[Opening Source material section]
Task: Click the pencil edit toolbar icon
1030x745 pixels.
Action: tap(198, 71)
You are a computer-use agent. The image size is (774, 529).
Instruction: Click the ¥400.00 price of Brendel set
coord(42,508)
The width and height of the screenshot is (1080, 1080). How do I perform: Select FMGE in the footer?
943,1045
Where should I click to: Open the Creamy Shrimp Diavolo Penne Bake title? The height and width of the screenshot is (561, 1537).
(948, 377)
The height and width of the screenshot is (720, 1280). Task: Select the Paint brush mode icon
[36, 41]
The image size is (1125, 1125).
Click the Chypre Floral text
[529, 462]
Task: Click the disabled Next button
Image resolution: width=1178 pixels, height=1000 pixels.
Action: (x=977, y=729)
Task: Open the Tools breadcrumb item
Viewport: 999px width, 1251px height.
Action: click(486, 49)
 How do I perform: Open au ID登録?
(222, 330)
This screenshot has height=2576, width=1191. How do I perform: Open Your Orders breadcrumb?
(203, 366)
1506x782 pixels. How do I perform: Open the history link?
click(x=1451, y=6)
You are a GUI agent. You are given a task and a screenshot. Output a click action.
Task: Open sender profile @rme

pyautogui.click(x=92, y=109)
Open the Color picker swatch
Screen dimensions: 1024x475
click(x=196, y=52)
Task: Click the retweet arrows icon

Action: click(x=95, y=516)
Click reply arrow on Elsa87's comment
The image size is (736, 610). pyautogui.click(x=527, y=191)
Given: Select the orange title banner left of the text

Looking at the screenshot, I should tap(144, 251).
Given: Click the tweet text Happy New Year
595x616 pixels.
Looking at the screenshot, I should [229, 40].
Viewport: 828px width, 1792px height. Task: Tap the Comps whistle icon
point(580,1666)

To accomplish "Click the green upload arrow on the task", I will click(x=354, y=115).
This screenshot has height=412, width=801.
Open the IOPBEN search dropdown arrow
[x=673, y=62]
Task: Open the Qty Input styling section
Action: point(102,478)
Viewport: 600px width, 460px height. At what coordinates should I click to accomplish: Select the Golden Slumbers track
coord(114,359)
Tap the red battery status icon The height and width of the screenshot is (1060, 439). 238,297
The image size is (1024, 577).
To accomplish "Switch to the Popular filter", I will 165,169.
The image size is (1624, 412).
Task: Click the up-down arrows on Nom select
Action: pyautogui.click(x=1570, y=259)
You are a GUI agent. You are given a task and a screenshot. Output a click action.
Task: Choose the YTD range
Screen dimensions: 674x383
[Closing Source material section]
### What you have to do
Print every record above. Keep each one exactly as it is.

### Response area
Task: Click the pencil edit toolbar icon
1030x745 pixels.
Action: tap(198, 71)
You are a computer-use agent. The image size is (774, 529).
Instruction: Click the ¥400.00 price of Brendel set
coord(42,508)
The width and height of the screenshot is (1080, 1080). How do I perform: Select FMGE in the footer?
943,1045
Where should I click to: Open the Creamy Shrimp Diavolo Penne Bake title? The height and width of the screenshot is (561, 1537).
(948, 377)
The height and width of the screenshot is (720, 1280). Task: Select the Paint brush mode icon
[36, 41]
The image size is (1125, 1125).
Click the Chypre Floral text
[529, 462]
Task: Click the disabled Next button
Image resolution: width=1178 pixels, height=1000 pixels.
Action: (x=977, y=729)
Task: Open the Tools breadcrumb item
Viewport: 999px width, 1251px height.
Action: click(486, 49)
 How do I perform: Open au ID登録?
(222, 330)
This screenshot has height=2576, width=1191. How do I perform: Open Your Orders breadcrumb?
(203, 366)
1506x782 pixels. How do I perform: Open the history link?
click(x=1451, y=6)
You are a GUI agent. You are given a task and a screenshot. Output a click action.
Task: Open sender profile @rme

pyautogui.click(x=92, y=109)
Open the Color picker swatch
Screen dimensions: 1024x475
click(x=196, y=52)
Task: Click the retweet arrows icon

Action: click(x=95, y=516)
Click reply arrow on Elsa87's comment
The image size is (736, 610). pyautogui.click(x=527, y=191)
Given: Select the orange title banner left of the text

Looking at the screenshot, I should tap(144, 251).
Given: Click the tweet text Happy New Year
595x616 pixels.
Looking at the screenshot, I should [229, 40].
Viewport: 828px width, 1792px height. Task: Tap the Comps whistle icon
point(580,1666)

To accomplish "Click the green upload arrow on the task", I will click(x=354, y=115).
This screenshot has height=412, width=801.
Open the IOPBEN search dropdown arrow
[x=673, y=62]
Task: Open the Qty Input styling section
Action: point(102,478)
Viewport: 600px width, 460px height. At what coordinates should I click to accomplish: Select the Golden Slumbers track
coord(114,359)
Tap the red battery status icon The height and width of the screenshot is (1060, 439). 238,297
The image size is (1024, 577).
To accomplish "Switch to the Popular filter", I will 165,169.
The image size is (1624, 412).
Task: Click the up-down arrows on Nom select
Action: pyautogui.click(x=1570, y=259)
You are a GUI agent. You are given a task and a screenshot. Output a click action.
Task: Choose the YTD range
Screen dimensions: 674x383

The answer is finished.